According to the German Air Force (GAF, or Luftwaffe), a Russian surveillance aircraft approached northeastern Germany on Thursday before it was escorted away by fighter aircraft.
The Luftwaffe said on its WhatsApp communication channel that its Quick Reaction Alert (QRA) was activated at the Laage airbase near Rostock, on the Baltic coast in the northeast.
“The reason was an unknown airplane over the Baltic Sea, which was flying without a flight plan or activated transponder,” the GAF said in the message, which confirmed an earlier press report in Bild.

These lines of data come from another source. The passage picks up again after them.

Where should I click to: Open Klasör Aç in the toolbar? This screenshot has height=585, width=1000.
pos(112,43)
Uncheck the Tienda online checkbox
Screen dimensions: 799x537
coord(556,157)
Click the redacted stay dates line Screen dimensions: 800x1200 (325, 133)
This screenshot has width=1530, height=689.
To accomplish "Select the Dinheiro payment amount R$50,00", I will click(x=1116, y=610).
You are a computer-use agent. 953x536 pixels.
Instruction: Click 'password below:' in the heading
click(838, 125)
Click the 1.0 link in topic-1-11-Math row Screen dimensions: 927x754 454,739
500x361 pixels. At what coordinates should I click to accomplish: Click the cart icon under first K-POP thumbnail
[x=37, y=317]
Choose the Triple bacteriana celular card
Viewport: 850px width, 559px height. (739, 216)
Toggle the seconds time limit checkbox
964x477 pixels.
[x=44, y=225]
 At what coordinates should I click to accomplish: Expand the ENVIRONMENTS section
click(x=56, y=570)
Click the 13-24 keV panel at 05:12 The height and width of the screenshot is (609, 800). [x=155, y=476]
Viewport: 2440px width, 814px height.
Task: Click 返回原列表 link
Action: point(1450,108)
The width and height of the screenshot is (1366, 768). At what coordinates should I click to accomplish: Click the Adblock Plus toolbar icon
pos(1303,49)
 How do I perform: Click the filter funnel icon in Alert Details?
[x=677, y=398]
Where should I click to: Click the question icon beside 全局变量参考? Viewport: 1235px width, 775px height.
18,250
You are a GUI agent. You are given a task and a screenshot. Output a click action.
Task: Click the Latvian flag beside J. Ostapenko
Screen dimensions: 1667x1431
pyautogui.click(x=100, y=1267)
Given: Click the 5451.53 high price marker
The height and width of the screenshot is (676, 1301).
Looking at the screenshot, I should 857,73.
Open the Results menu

German Eurofighter Typhoons were scrambled to identify the Ilyushin Il-20 reconnaissance plane, which was subsequently “escorted” back toward the Russian exclave of Kaliningrad, from where it was first tracked.
Bild said the Russian aircraft was spotted early Thursday east of the German Baltic island Rügen, where it was heading toward “German airspace.”
The fact that the aircraft’s transponder was deactivated presented “a considerable danger to civilian air traffic,” Bild said.
Military sources cited by Bild said that Russian surveillance planes were occasionally identified off the German coast.
Many NATO nations have a QRA system to help protect their airspace.
Tensions over the Baltic Sea have heightened since Russia’s full-scale invasion of Ukraine in 2022.